鈴木君とは、ときどき会って、遊んだりしている。私は強引に、鳩供養に石を積ませたり、お線香をあげさせたりした。はじめはすごく馬鹿にしていた鈴木君も、鳩に自己投影していた話とかを語りだして、私はひたすら、黙って聞いていた。なんて返事していいかわからなかったから。鈴木君は私の返事が聞きたいわけではなくて、ただ話したいみたいだったから、問題はなかった。

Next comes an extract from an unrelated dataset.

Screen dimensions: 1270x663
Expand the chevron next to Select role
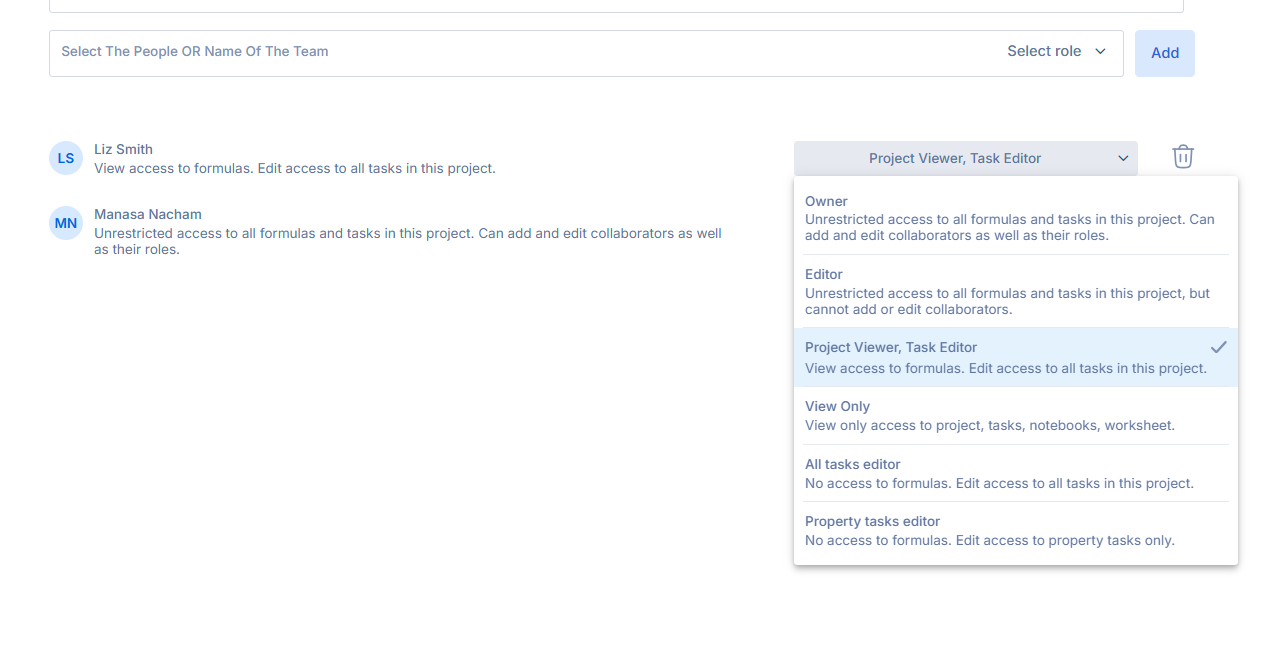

話を聞けばきくほど、鈴木君のこと全然わからなくて、でも以前みたいな、不気味さとか怖さとかはどんどん薄れて、なんだかすごく……率直に、可哀そうだと思った。こんなこと聞いたら鈴木君は怒るだろうけど、でも、そう思った。私が鈴木君だったら、なんていうか、とても寂しいと思う。苦しくて、切ない。
美術室に飾っている、中学生の絵を眺めていると、いろんなことが思い出されて、でもそのどれもが、遠い昔のことのようだった。卒業してから三か月も経っていないのに。私はつぶやく。
「私ね、絵を描くことを教えてもらって、すごくよかったって、思ってるんです」
「それはなぜ?」
「言葉にできないことを、形にすることができるから」
先生は、私の声を聴いて、ただ笑っていた。先生の笑顔を見ていると、私もなんだか安心してしまって、これでいいのだ、という気持ちになる。もうすこしだけ、生きていたい。せめて大人になった鈴木君が仁科君を迎えにくるのを、この目で見届けるまでは。そういえば、ここのところ私はあの声を聴いていない。口から本心が零れ落ちるたび、頭の中の声が小さくなって、消えていった。
私はでも、再びあの声を聴いても、なんだか自分が平気でいられるような気がするのだ。それは多くの人の声のいちぶだから。わたしがすごしてきた時間の積み重ねの中の、ほんの一部であるから。